Elvis maps your tenders
Open data is everywhere, but not every journalist is a skilled data analyst. By creating Elvis (map me tender), we want help newsrooms find leads and support for stories in the data. Our focus lies on public spending, specifically tender awards data.
Public procurement (or tendering) is the process of acquiring goods and services for the government. Think of building a municipal road, cozy office chairs for the ministry of health, or catering for public schools. It is therefore the most prominent flow of public money into the private sector. However, structured journalistic research into tender data is limited. Tendering is quite a technical process, highly sector and country specific and the data sets are usually too big and in our opinion not very suitable for spreadsheet analysis.
What can I do with Elvis?
You can use Elvis to visualize public spending in a specific country, sector, and year range as graphs or networks of financial relations. You can visualize parts of the public sector of a country — such as IT or health-care — or draw an entity network — that would be (cross border) company network or government institution network. It so allows you to see relationships between government and companies and answer questions like ‘Who is dominating the IT market in Hungary?’ or ‘Which companies earn most money from building highways?’.



The network visualization is accompanied by a sidebar and a detailed view. Here you can find a list of all the companies and governments in the network, sort them by value, search for a specific entity, or click through to other platforms such as TED (Tenders Electronic daily) and the opentender.eu dashboard.

But wait ... there is more!
Given the data is filled in manually by public officials, all tender data is very inconsistent. Bulk analysis of the data can be therefore quite challenging. It so often happens that the same company shows up with different spelling leading to multiple dots instead of one. We have therefore implemented a simple tool to merge these into one.

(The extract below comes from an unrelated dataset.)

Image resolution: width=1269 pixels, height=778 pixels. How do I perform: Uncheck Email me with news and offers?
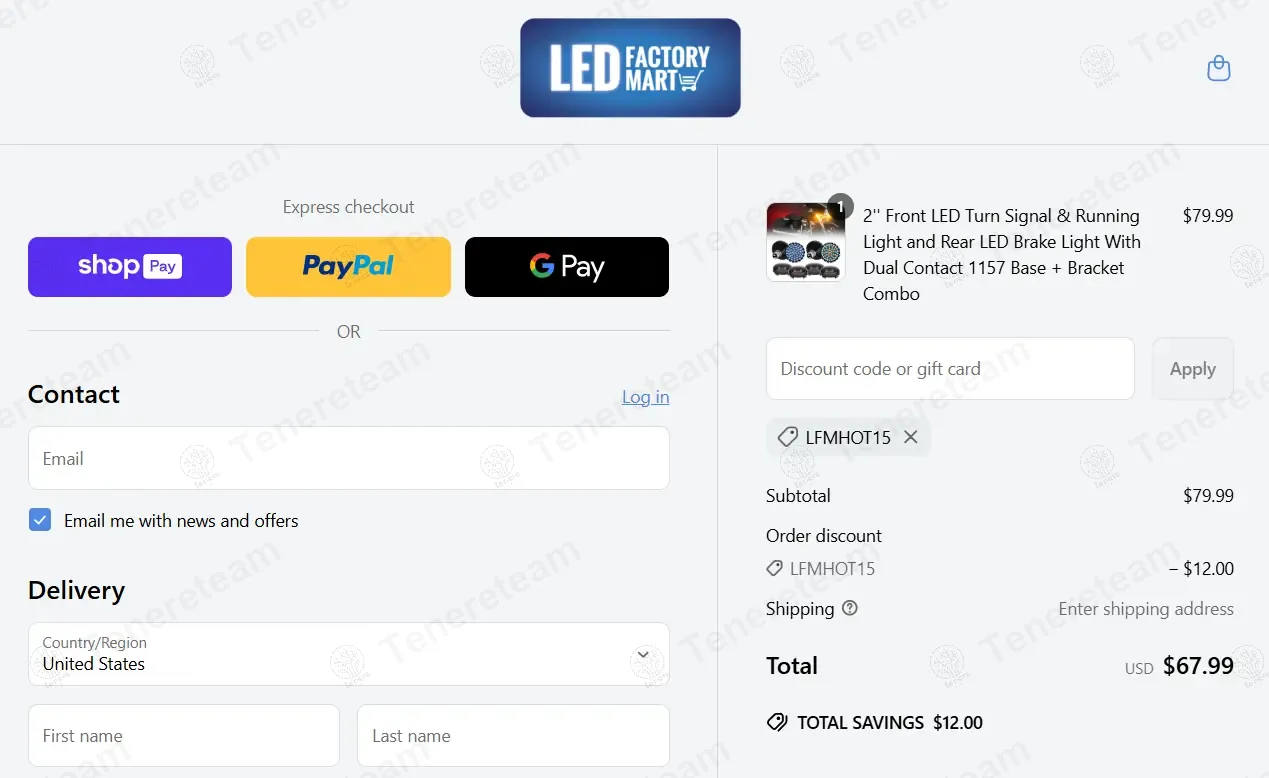[x=40, y=520]
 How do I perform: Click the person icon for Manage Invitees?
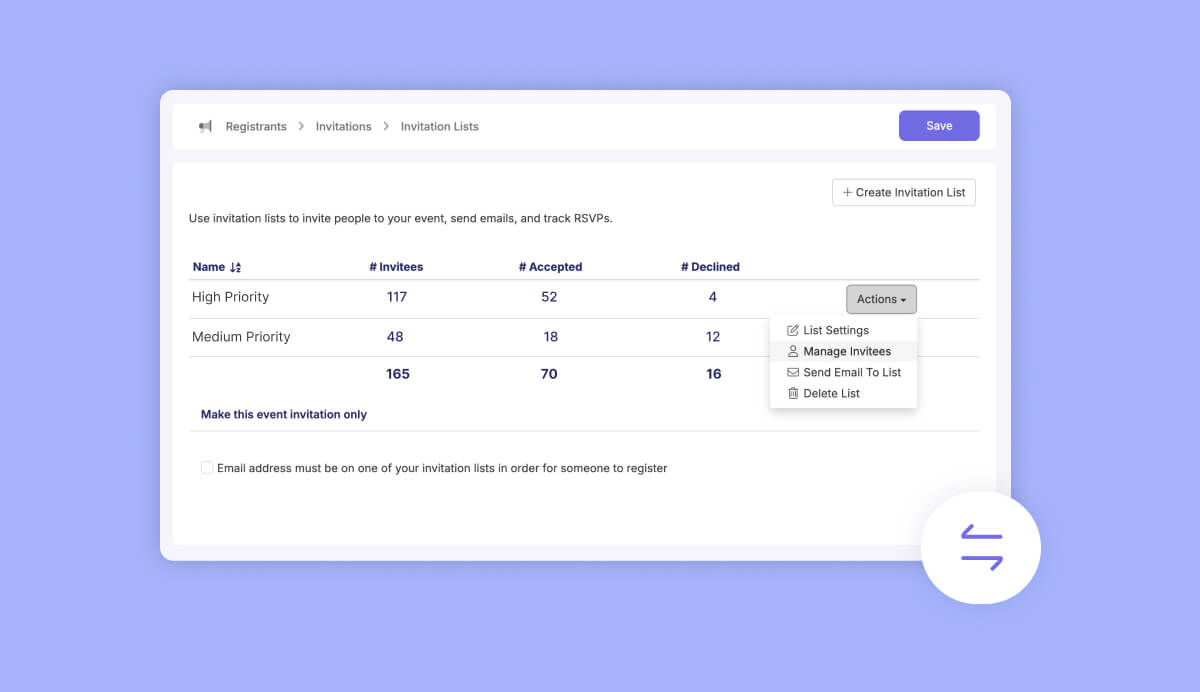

Our aim is to make Elvis is very straightforward. We primarily focus on the network view and a simple sidebar. We don’t want the tool to become an overwhelming dashboard. There are also pictures of fruit (when data is missing).

Why only Eastern Europe?
Despite we have data from the whole of the EU, Elvis only offers data from the countries of the former Eastern block. One of the reasons for this is the data quality. The picture above comes from tender data in The Netherlands, where very often the price of the winning bid is not published because of ‘business sensitivity’. This is a common practice in the western part of Europe. Tenders in the eastern part of Europe are often more transparent.
Value of the winning bid much more often present in tenders from the countries of the former Eastern block

Another important reason are resources. The data (7 million tenders) is at the moment much bigger than the database in this form can handle. We are looking for means to develop it further.
Do you like Elvis?
Feel free to contact us at tech [at] tenders.exposed !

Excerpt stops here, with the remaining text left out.